## [Exercise]
Among the entries below, find every line that contains the string "size", then copy it.

## [Supplied material]

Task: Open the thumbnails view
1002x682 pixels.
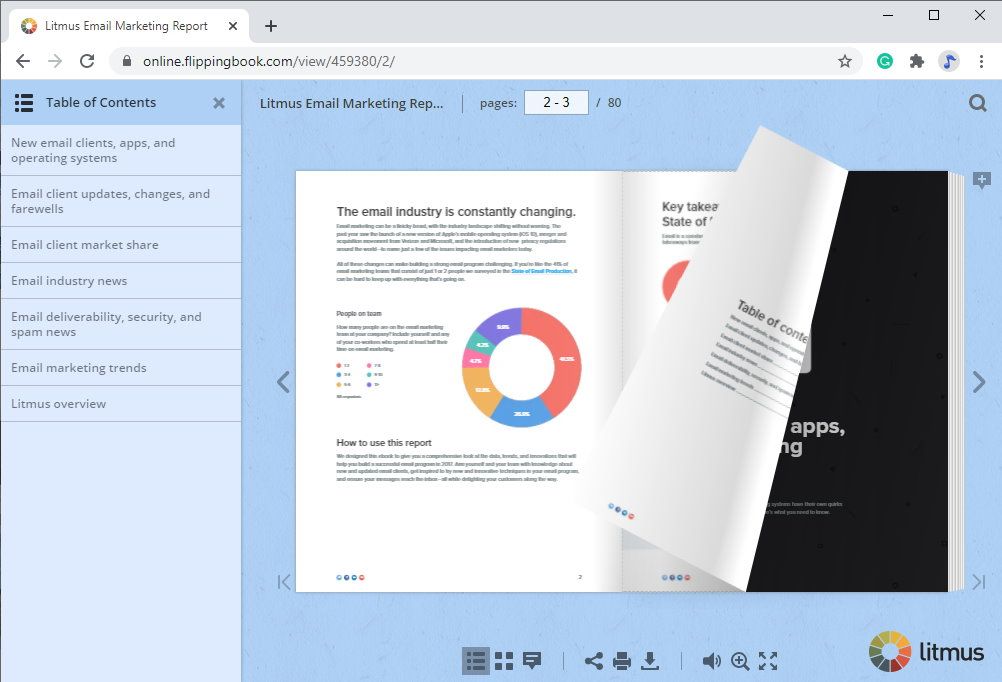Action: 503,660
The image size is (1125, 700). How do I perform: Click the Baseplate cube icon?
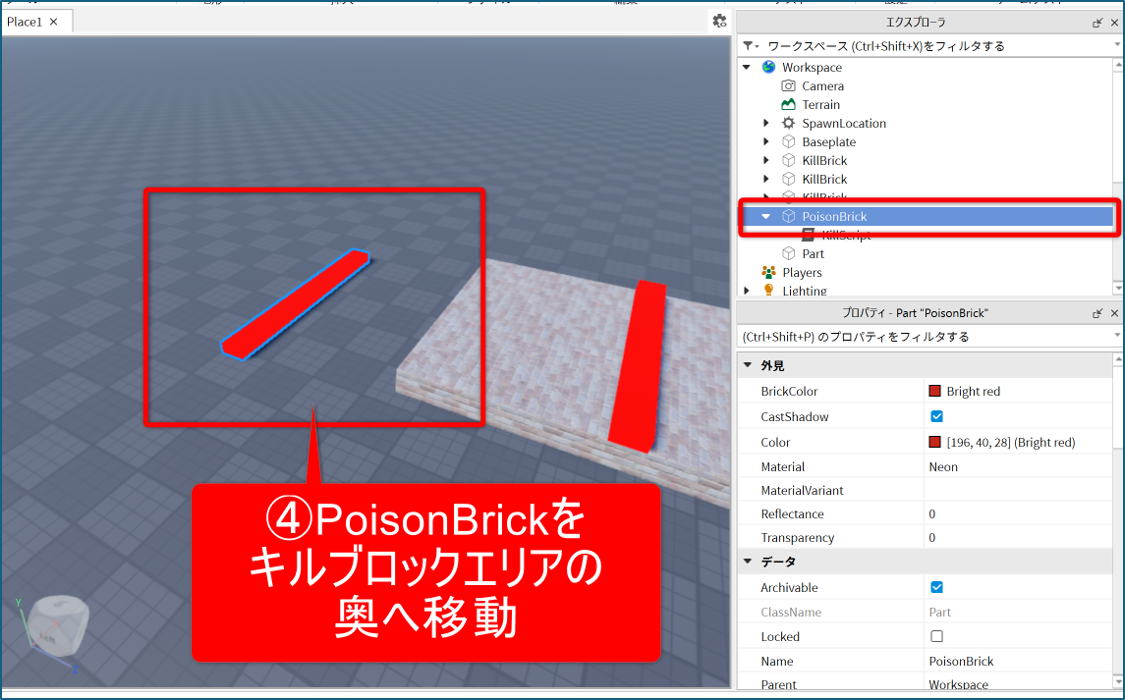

--

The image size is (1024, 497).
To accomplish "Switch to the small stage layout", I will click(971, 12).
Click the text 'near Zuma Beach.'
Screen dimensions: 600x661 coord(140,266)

==

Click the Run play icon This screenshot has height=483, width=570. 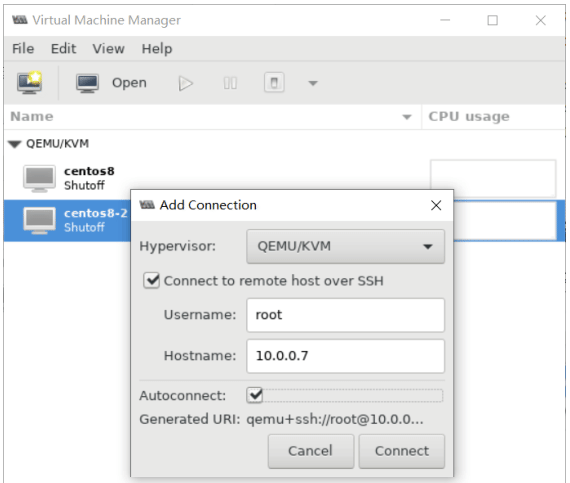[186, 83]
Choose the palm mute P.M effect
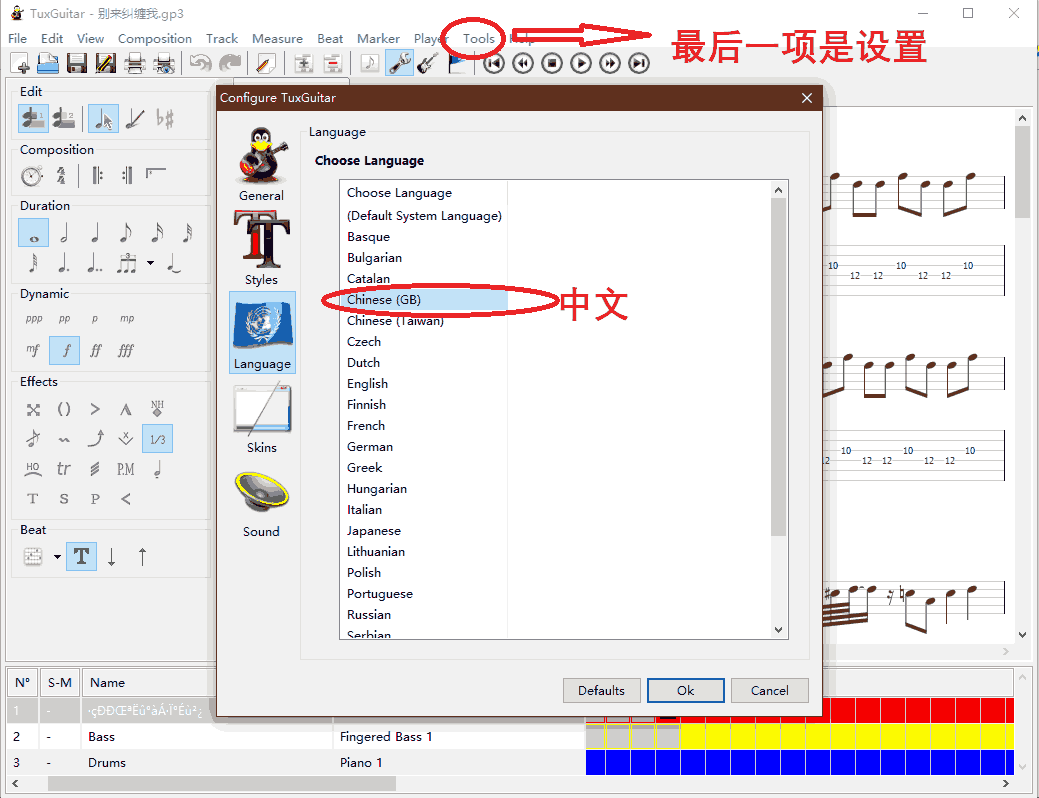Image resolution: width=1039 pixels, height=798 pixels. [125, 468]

## [Response area]
The image size is (1125, 700). How do I perform: Click the Baseplate cube icon?
The image size is (1024, 497).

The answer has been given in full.